20. Can I oversubscribe nodes (run more processes than processors)?

Yes.

However, it is critical that Open MPI knows that you are oversubscribing the node, or severe performance degredation can result.

The short explanation is as follows: never specify a number of slots that is more than the available number of processors. For example, if you want to run 4 processes on a uniprocessor, then indicate that you only have 1 slot but want to run 4 processes. For example:

shell$ cat my-hostfile
localhost
shell$ mpirun -np 4 --hostfile my-hostfile a.out

Specifically: do NOT have a hostfile that contains "slots = 4" (because there is only one available processor).

Here's the full explanation:

Open MPI basically runs its message passing progression engine in two modes: aggressive and degraded.

For example, on a uniprocessor node:

shell$ cat my-hostfile
localhost slots=4
shell$ mpirun -np 4 --hostfile my-hostfile a.out

This would cause all 4 MPI processes to run in aggressive mode because Open MPI thinks that there are 4 available processors to use. This is actually a lie (there is only 1 processor -- not 4), and can cause extremely bad performance.


21. Can I force Agressive or Degraded performance modes?

Yes.

The MCA parameter mpi_yield_when_idle controls whether an MPI process runs in Aggressive or Degraded performance mode. Setting it to zero forces Aggressive mode; any other value forces Degraded mode (see this FAQ entry to see how to set MCA parameters).

Note that this value only affects the behavior of MPI processes when they are blocking in MPI library calls. It does not affect behavior of non-MPI processes, nor does it affect the behavior of a process that is not inside an MPI library call.

Open MPI normally sets this parameter automatically (see this FAQ entry for details). Users are cautioned against setting this parameter unless you are really, absoultely, positively sure of what you are doing.


22. How do I run with the TotalView parallel debugger?

Generally, you can run Open MPI processes with TotalView as follows:

shell$ mpirun --debug ...mpirun arguments...

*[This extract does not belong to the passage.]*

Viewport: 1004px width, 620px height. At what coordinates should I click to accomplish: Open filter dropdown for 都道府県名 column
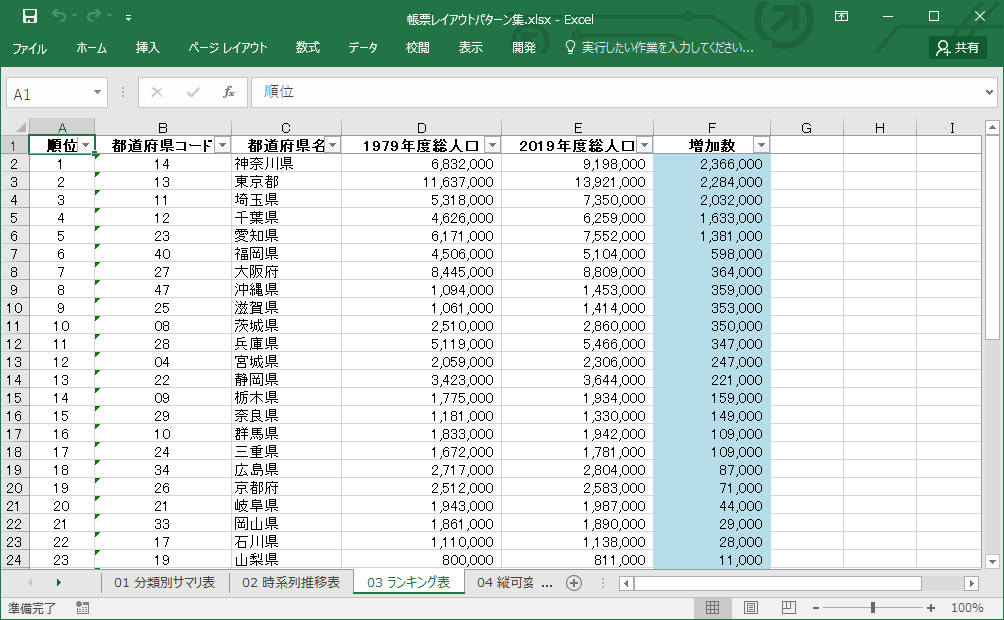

Assuming that TotalView is the first supported parallel debugger in your path, Open MPI will autmoatically invoke the correct underlying command to run your MPI process in the TotalView debugger. Be sure to see this FAQ entry for details about what versions of Open MPI and TotalView are compatible.

For reference, this underlying command form is the following:

shell$ totalview mpirun -a ...mpirun arguments...

So if you wanted to run a 4-process MPI job of your a.out executable, it would look like this:

shell$ totalview mpirun -a -np 4 a.out

Alternatively, Open MPI's mpirun offers the "-tv" convenience option which does the same thing as TotalView's "-a" syntax. For example:

shell$ mpirun -tv -np 4 a.out

Note that by default, TotalView will stop deep in the machine code of mpirun itself, which is not what most users want. It is possible to get TotalView to recognize that mpirun is simply a "starter" program and should be (effectively) ignored. Specifically, TotalView can be configured to skip mpirun (and mpiexec and orterun) and jump right into your MPI application. This can be accomplished by placing some startup instructions in a TotalView-specific file named $HOME/.tvdrc.

Open MPI includes a sample TotalView startup file that performs this function (see etc/openmpi-totalview.tcl in Open MPI distribution tarballs; it is also installed, by default, to $prefix/etc/openmpi-totalview.tcl in the Open MPI installation). This file can be either copied to $HOME/.tvdrc or sourced from the $HOME/.tvdrc file. For example, placing the following line in your $HOME/.tvdrc (replacing /path/to/openmpi/installation with the proper directory name, of course) will use the Open MPI-provided startup file:

source /path/to/openmpi/installation/etc/openmpi-totalview.tcl


23. How do I run with the DDT parallel debugger?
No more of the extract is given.